Reprises et Nouveautés à Pesaro

par

La Gazzetta

Le festival Rossini de Pesaro a dédié sa 36ième édition à la mémoire du grand metteur en scène italien Luca Ronconi récemment décédé. De ses productions à Pesaro nous retenons surtout sa mise en scène de « Il viaggio a Reims », ce chef-d’œuvre redécouvert et reconstruit, et présenté pour la première fois le 18 août 1984 sous la direction musicale de Claudio Abbado.

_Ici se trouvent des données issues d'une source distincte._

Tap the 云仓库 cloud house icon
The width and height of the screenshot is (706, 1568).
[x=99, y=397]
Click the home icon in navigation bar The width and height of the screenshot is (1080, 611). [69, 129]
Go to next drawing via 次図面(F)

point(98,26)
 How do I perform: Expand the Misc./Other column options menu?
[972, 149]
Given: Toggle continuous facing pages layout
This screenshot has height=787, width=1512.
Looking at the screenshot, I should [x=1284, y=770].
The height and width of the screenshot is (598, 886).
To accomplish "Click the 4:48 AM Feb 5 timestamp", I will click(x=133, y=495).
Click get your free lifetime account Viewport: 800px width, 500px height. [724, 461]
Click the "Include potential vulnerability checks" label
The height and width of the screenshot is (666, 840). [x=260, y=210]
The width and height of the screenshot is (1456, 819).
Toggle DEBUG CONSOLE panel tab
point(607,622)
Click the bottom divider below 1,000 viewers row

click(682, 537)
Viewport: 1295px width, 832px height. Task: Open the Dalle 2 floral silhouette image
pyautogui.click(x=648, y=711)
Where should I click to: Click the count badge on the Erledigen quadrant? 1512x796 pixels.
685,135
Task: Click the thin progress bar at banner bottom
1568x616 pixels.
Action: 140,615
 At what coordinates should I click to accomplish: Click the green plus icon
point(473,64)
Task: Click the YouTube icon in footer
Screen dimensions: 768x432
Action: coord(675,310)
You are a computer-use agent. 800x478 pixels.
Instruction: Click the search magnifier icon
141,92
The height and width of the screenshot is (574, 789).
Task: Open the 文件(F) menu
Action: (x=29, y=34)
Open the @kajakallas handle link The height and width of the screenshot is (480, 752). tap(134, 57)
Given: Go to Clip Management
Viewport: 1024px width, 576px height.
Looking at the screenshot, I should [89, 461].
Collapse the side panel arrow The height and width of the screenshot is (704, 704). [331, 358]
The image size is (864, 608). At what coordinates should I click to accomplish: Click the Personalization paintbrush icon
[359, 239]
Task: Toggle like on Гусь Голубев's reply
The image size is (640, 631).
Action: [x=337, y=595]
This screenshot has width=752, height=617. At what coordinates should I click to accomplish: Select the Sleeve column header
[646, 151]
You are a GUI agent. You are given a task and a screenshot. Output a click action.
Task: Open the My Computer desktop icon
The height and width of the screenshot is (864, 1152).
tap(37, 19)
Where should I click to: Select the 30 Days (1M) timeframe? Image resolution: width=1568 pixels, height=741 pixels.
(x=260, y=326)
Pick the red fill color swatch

Depuis 2001 « Il viaggio a Reims » figure annuellement au programme du festival dans la mise en scène simple mais effective de Emilio Sagi et donne l’occasion aux jeunes chanteurs de l’Accademia Rossiniana de se faire connaitre. Plusieurs sont plus tard à l’affiche des spectacles du festival comme le ténor Maxim Mironov, le baryton Davide Luciano, la soprano Olga Peretyatko ou la mezzo Viktoria Yarovaya que nous retrouvons cette année dans « La gazetta », « L’inganno felice », un concert de bel canto et « La Messa di Gloria » de Rossini. Des participants cette année les noms à retenir sont Cecilia Molinari (Marchesa Melibea), Ruth Iniesta (Madama Cortese), Sundet Baigozhin (Lord Sidney) et Pablo Ruiz (Don Profondo).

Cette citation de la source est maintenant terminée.